Syrian helicopter gunships strafe Aleppo rebels

Syrian helicopter gunships strafe Aleppo rebels

NEAR ALEPPO - Agence France-Presse
Syrian helicopter gunships strafe Aleppo rebels

This citizen journalism image provided by Shaam News Network SNN, taken on Tuesday, July 24, 2012, purports to show a helicopter gunship flying a bombing run in al-Qalmoun, Syria. AP photo

Regime forces on Monday strafed rebel-held districts in Aleppo with helicopter gunships and pounded them with shelling on the third day of a pitched battle for Syria's commercial capital.
 
The fighting has sent some 200,000 civilians fleeing the northern city, according to the UN, which warned of a looming humanitarian catastrophe, while France said it would call an urgent UN Security Council meeting on Syria.
 
The head of the UN observer mission inside Syria said he was deeply concerned by the violence from both sides in Aleppo.
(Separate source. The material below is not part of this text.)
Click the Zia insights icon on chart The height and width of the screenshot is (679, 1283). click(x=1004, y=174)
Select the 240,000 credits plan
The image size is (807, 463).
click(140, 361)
He said he himself had also seen heavy shelling of Homs, Syria's third largest city, during a field visit Sunday.
 
The army's offensive in Aleppo was focused on Salaheddin district in the southwest, a stronghold of the rebel Free Syrian Army, made up of deserters and armed civilians, said the Syrian Revolution General Commission.
 
Colonel Abdel Jabbar al-Oqaidi, head of the FSA military council for the city, said that "several quarters of Aleppo are being bombed with MiG (fighter jets) and helicopters." Just outside of Aleppo, rebels seized a strategic checkpoint after a 10-hour battle, an AFP correspondent reported.
 
"The Anadan checkpoint... was taken this morning at 5:00 (0200 GMT) after 10 hours of fighting," said General Ferzat Abdel Nasser, a rebel officer who deserted the Syrian army a month ago.
 
By securing the checkpoint, about five kilometres (3.8 miles) northwest of Aleppo, the rebels now control a direct route between the Turkish border and the commercial capital.
 
The AFP correspondent said that the rebels captured seven tanks and armoured vehicles, and destroyed an eighth vehicle.
 
General Abdel Nasser told AFP that six soldiers were killed and 25 taken prisoner, adding that four of his own men died.
 
The Syrian army claimed to have overrun part of Salaheddin during the night, but the advance was denied by the FSA's Colonel Oqaidi.
 
"The Syrian army took control of part of Salaheddin district and continues its offensive," a security source in Damascus told AFP.
 
However, Oqaidi insisted government troops had "not progressed one metre (yard)." Since the launch on Saturday of the regime assault on Aleppo, the FSA "has already repelled three offensives" against Salaheddin, he said, adding that the rebels controlled "between 35 to 40 percent of Aleppo." UN mission chief Lieutenant General Babacar Gaye said he was "deeply concerned about the ongoing violence from both sides in Aleppo." "My observers there have reported an upsurge in the violence, with helicopters, tanks and artillery being used," the Senegalese general said.
 
"It is imperative that both sides respect international humanitarian law and protect civilians." Gaye said that during his trip to Homs province on Sunday -- his first field visit since taking over the UN mission earlier this month -- he had seen shelling in Homs and extensive damage in the battleground town of Rastan.
 
"There were damaged tanks left on the side of the streets, public infrastructure, such as bridges, was destroyed, and homes on the main roads inside the town were largely damaged," he said.

200,000 flee
Monday's violence followed a bloody day in which 125 were killed across Syria -- 46 civilians, 45 soldiers and 34 rebels -- according to the Britain-based Syrian Observatory for Human Rights.
 
UN humanitarian chief Valerie Amos said in a statement that an estimated 200,000 people had fled from Aleppo in two days and an unknown number were still trapped in the city.
 
Amos said that many people in Aleppo had sought shelter in schools and other public buildings. "They urgently need food, mattresses and blankets, hygiene supplies and drinking water," she said.
 
US Defence Secretary Leon Panetta warned Syrian President Bashar al-Assad that the assault on his own population in Aleppo would be a nail in his coffin.
 
"It's pretty clear that Aleppo is another tragic example of the kind of indiscriminate violence that the Assad regime has committed against its own people," Panetta told reporters on a military plane en route to Tunisia.
 
"And in many ways, if they continue this kind of tragic attack on their own people in Aleppo, I think ultimately it will be a nail in Assad's coffin," he said.
 
French Foreign Minister Laurent Fabius said in Paris on Monday that France, which is taking over the UN Security Council's rotating presidency in August, will call an emergency ministerial meeting on Syria.
 
Fabius told French radio station RTL he would chair the meeting himself and that it had to be held urgently to stop Assad's regime carrying out massacres in Syria.
 
More than 20,000 people have been killed in Syria since the anti-Assad revolt began in March 2011, according to the Observatory. There is no way to independently verify this figure, while the UN has stopped keeping count.